### Excerpt provided
# ***99c SALE until Jan 29th!*** The Fall of Ossard



## Colin Taber (Apr 4, 2011)

I'm posting to let you know about my character driven fantasy tale, *The Fall of Ossard*, is now available on Kindle!

On release back in 2009, this unique novel broke into the Borders (Australia) Top 20. Now, the sequel, *Ossard's Hope*, is just a month away - _edit: Ossard's Hope became available June 2011_.

The back cover blurb follows:

_"Brave... Innovative... Bold..." - Stefen Brazulaitis, reviewer and columnist, Australian Bookseller and Publisher.

"I stayed up all night!" - Sara Douglass.

"A dark fantasy world that will suck you in" - Newcastle Herald

"A layered tale that breaks all the rules and goes for depth" - Coffs Coast Advocate_



Ossard is falling...

Growing up in a city of Merchant Princes, Juvela discovers she can see what others can't. The very currents of the celestial are open to her, and that includes the truths they hide: An escalating series of unsolved kidnappings have been haunting the city-state, leaving its shadows pooled deep with innocent blood.

Has Juvela been cursed with the Witches' Kiss - or perhaps something worse?

Yet, more is to come, for not only has she witnessed an abduction, but she will have to endure a role in the victim's ritual death. For Juvela is about to become forsaken, and that's before she learns the real truth of not just the crimes plaguing Ossard's bloody streets, but the wider world: A world at war, and governed by gods whose highest pleasure is to sup on the taste of death.


----------



## Ann in Arlington (Oct 27, 2008)

Welcome to KindleBoards, Colin, and congratulations on your book!

### Source material
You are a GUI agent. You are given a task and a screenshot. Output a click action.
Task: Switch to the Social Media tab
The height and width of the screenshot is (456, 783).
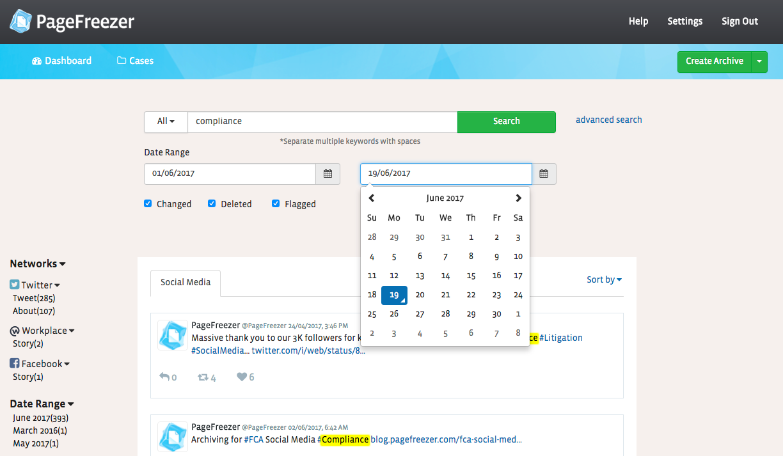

### Directions
1. In the post about The Fall of Ossard, copy the passage starting with "## Colin Taber" and going on through "Bookseller and Publisher.", switching "sequel" to "follow-up novel".
2. Pick up the post about The Fall of Ossard from the point where it stops, and continue it.
These lines come from a different source than the post about The Fall of Ossard.

### List of answers
1.
## Colin Taber (Apr 4, 2011)

I'm posting to let you know about my character driven fantasy tale, *The Fall of Ossard*, is now available on Kindle!

On release back in 2009, this unique novel broke into the Borders (Australia) Top 20. Now, the follow-up novel, *Ossard's Hope*, is just a month away - _edit: Ossard's Hope became available June 2011_.

The back cover blurb follows:

_"Brave... Innovative... Bold..." - Stefen Brazulaitis, reviewer and columnist, Australian Bookseller and Publisher.

2.
(If you've gotten this welcome before, it's just as a matter of housekeeping. We like to put a copy of the "welcome letter" in each book thread. It doesn't mean you've done anything wrong, it just helps us know that you know the rules.)

A brief recap of our rules follows:

--We invite you to use your book cover as your avatar and have links to your book and website in your signature. Instructions are posted here

--*Please bookmark this thread (using your browser's bookmark/favorite function) so you can update it as we ask that authors have only one thread per book and add to it when there is more information.* You may start a separate thread for each book (or you may have one thread per series of books, or one thread for all of your books, it's your choice).

--While you may respond to member posts to your thread at any time, you may only bump your thread (back-to-back posts by you) once every seven days. Once you've responded to a member, that resets the clock to zero and you must wait seven days to post, unless another member posts before then.

--We ask that Amazon reviews not be repeated here as they are easy to find at your book link. Also, full reviews from other sites should not be posted here, but you may post a short blurb and a link to the full review instead.

--Although self-promotion is limited to the Book Bazaar, our most successful authors have found the best way to promote their books is to be as active throughout KindleBoards as time allows. This is your target audience--book lovers with Kindles! Please note that putting link information in the body of your posts constitutes self promotion; please leave your links for your profile signature that will automatically appear on each post. For information on more ways to promote here on KindleBoards, be sure to check out this thread:
Authors: KindleBoards Tips & FAQ.

All this, and more, is included in our  Forum Decorum. Be sure to check it from time to time for the current guidelines and rules.

Oh, and one more thing: be sure to check out the index threads at the top of the Book Bazaar. . . .there are details there about how you can be listed so that our readers can find you.

Thanks for being part of KindleBoards! Feel free to send us a PM if you have any questions.

Betsy & Ann
Book Bazaar Moderators


----------



## Colin Taber (Apr 4, 2011)

Hi Ann,

Thanks for the listing of tips and areas to check out.

I've been looking about and chipping in here and there across the board. There's certainly a lot of different conversations going on - and still more for me to discover!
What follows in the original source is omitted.